Data records: Begin

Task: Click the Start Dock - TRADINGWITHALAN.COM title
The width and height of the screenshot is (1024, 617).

Data records: End
Data records: Begin

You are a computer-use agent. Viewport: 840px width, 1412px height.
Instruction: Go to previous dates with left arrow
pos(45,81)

Data records: End
Data records: Begin

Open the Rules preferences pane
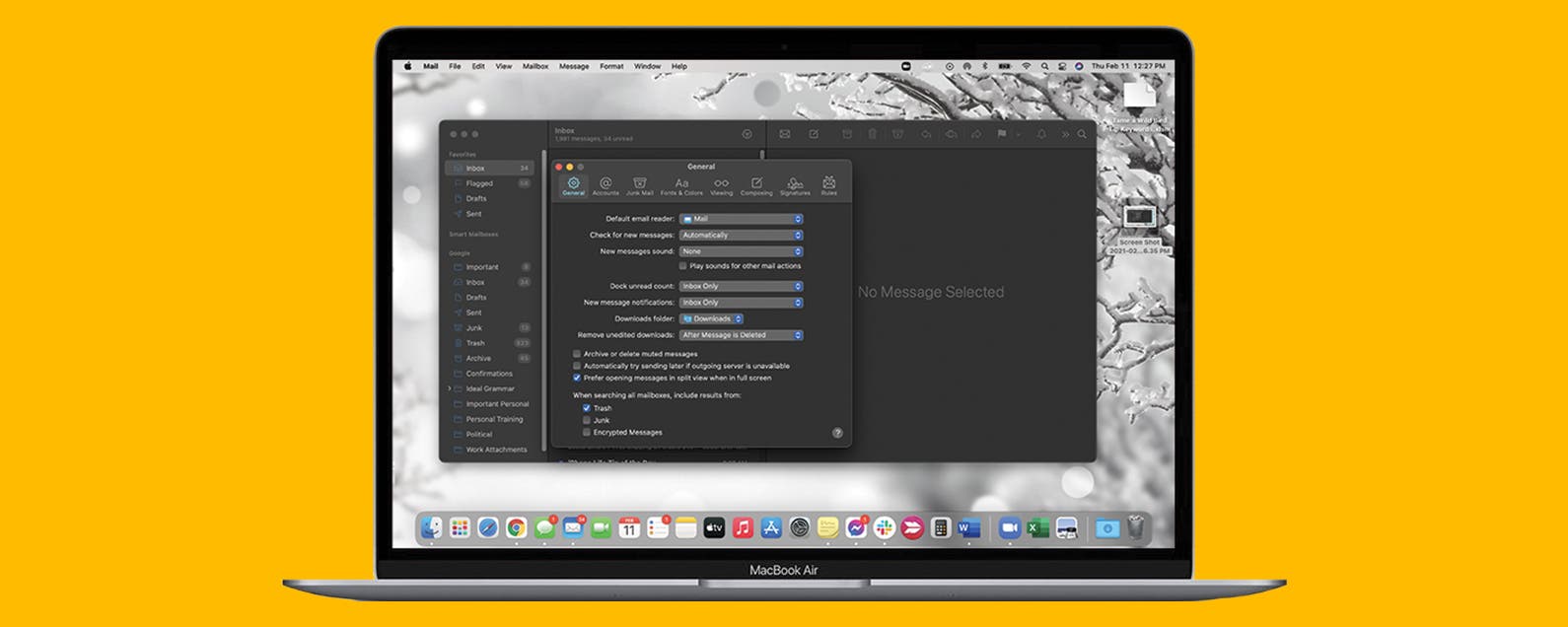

Data records: End

Assignment: Whenever the word "width" shows up in a line of the entries, list that line.

Exercise response:
The width and height of the screenshot is (1024, 617).
You are a computer-use agent. Viewport: 840px width, 1412px height.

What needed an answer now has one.